Even with all the graphics options cranked and the resolution set at a ridiculous 2560 x 1600 the game still ran well as we sped through the city and blew up as many things as possible. We checked out the specs on the rig and it turns out there was some pretty powerful hardware in there: a Core 2 Extreme X9650 CPU, GeForce GTX 280 graphics card, and 3 GB of RAM. At this setting, the game definitely looked better than the console versions, particularly with regards to the extended draw distance and less pop-up, though that shouldn't be all that surprising.

The one major difference with the PC version is the addition of a replay editor. At any time during play offline or on you're able to hit a key, F2 as default, to record a 30 to 60 second clip of gameplay. The length is determined by what's going on onscreen. You can hit F2 as many times as you want, and the game will record overlapping clips, so no worries about interruption. There's no limit on how many clips you can record, just basically as many as you've got room for on your hard drive. Once you think you've captured something you like, you can pop out to the replay editor to start customizing your clips.

The seems like a pretty useful tool, as it lets you do things like cut up and splice together different bits of clips. So if you've got five different explosions and want to string them together into a montage, you just load up each clip, set ins and out and, through a seemingly easy to use interface, string them together. For each clip you can also set a whole range of visual filters and camera angles to get the best view of the action. This way you can show shootings from the point of view of the victim, overlay a green-tinted or sepia toned filter, maybe adjust the audio levels, and add in some custom text for an added effect. Like, when the cop car explodes, you can have text pop up with some creative witticism such as "Look, this cop car is exploding."

Better draw distances, less pop-in.In addition to setting your own camera angles, it's also possible to have the camera perform movements while a scene plays out. If you want the view to orbit around Niko Bad Boys II-style while he's unloading clips or set the camera to a shaky handheld setting while he's running and gunning, that's entirely within your power. Then you can slap on a song from the soundtrack for some music accompaniment, touch up whatever else you feel is necessary, and move on to exporting the final file in 640x480, 720p, and 1080p sizes to the Rockstar Social Club where others can take a look at your creation.

Overall it seems like an easy to use but powerful editor, and something that should definitely be pretty nice for players who want to capture those chance moments in the game that seem like they'll never happen again. You'll just have to remember to hit F2.

For multiplayer, the game uses Games for Windows -- Live, the integration of which Nelson was willing to elaborate on. "Achievements for single-player, friends lists, voice communication, multiplayer anti-cheating technology, and distributed worldwide servers for robust online play... you will have the exact same achievements available from the single-player and multiplayer on the consoles."

#### [Tasks]
1. List the online features Nelson names for Games for Windows -- Live in the game preview.
2. Update the game preview's passage that begins at the words "The one major" and stops after "customizing your clips.", putting "F5" wherever "F2" appears.

#### [Recorded data]
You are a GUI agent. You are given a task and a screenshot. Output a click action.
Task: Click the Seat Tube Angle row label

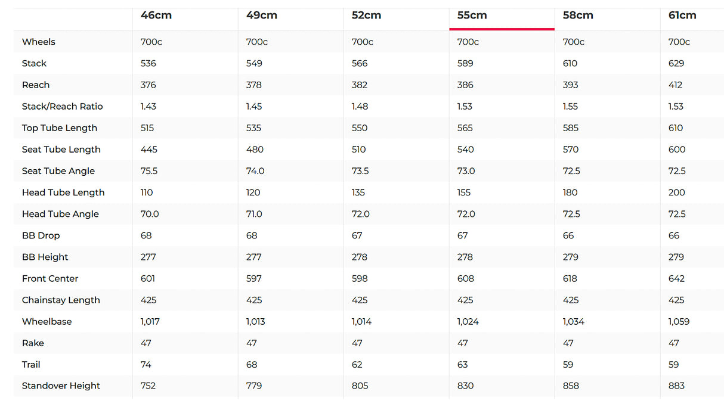tap(58, 171)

#### [Solutions below]
1.
- Achievements for single-player
- Friends lists
- Voice communication
- Multiplayer anti-cheating technology
- Distributed worldwide servers for robust online play

2.
The one major difference with the PC version is the addition of a replay editor. At any time during play offline or on you're able to hit a key, F5 as default, to record a 30 to 60 second clip of gameplay. The length is determined by what's going on onscreen. You can hit F5 as many times as you want, and the game will record overlapping clips, so no worries about interruption. There's no limit on how many clips you can record, just basically as many as you've got room for on your hard drive. Once you think you've captured something you like, you can pop out to the replay editor to start customizing your clips.